The album art veers away from the consistent aesthetic found on all the other Medicine Show releases so far, (a visual unity akin to the classic Blue Note covers from the 60s), replacing it with a hyper-violent Blaxploitation comic by Benjamin Marra. (Note to record companies: liner notes that are comic books are awesome.) The incongruity of the artwork, as well as the archival nature of this release, make it stick out in the Medicine Show a little, and I think it would have found more success as a stand-alone release, since the “Volume 5 of 12” tag might put off listeners who aren’t Madlib fanatics. If the Medicine Show eventually goes out of print like Madlib’s Mind Fusion series from a few years ago (impossible to find, trust me!), I hope this one sticks around or goes to a second pressing, because it’s easily in the top tier of Madlib’s releases.

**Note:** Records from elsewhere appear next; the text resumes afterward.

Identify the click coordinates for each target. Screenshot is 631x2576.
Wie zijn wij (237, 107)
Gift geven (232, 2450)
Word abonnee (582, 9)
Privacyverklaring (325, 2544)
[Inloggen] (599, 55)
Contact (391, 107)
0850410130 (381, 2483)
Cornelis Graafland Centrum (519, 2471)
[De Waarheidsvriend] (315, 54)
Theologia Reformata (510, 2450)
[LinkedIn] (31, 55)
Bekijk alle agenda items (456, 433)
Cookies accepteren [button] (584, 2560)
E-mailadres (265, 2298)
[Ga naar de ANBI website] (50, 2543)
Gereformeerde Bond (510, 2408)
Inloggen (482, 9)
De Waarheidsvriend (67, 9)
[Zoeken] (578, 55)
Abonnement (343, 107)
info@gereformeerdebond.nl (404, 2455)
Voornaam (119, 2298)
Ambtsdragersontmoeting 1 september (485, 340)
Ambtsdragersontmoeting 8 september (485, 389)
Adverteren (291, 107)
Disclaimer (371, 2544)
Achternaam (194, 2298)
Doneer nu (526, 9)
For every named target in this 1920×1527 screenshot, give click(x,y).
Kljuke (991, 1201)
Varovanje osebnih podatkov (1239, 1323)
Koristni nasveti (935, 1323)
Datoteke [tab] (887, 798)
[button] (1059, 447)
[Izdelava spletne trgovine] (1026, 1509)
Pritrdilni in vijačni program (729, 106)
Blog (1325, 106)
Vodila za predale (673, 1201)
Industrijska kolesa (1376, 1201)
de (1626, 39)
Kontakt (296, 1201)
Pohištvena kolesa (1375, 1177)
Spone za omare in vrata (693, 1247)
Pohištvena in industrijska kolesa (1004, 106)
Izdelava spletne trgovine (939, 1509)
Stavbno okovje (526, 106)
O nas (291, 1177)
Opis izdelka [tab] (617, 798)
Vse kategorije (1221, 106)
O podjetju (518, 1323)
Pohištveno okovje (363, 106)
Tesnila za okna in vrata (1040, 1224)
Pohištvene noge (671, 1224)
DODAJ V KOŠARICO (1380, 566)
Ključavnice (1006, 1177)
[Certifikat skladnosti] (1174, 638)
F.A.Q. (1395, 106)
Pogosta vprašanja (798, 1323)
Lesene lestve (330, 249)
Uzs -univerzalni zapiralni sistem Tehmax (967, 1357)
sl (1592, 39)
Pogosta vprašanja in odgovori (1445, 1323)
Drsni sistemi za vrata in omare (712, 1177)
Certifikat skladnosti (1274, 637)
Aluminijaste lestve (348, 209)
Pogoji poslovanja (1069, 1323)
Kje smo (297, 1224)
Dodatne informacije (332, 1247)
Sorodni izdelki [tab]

I don’t want you to think that I am some kind of biased Madlib fanatic, but I do want you to know that this particular album is an incredible, joyous listening experience made for music lovers by a music lover. Stop surfing the internet and go get it.

Five down, seven to go. Up next is another mix, and then, as rumor has it, the Medicine Show is going full blown jazz for a couple of months.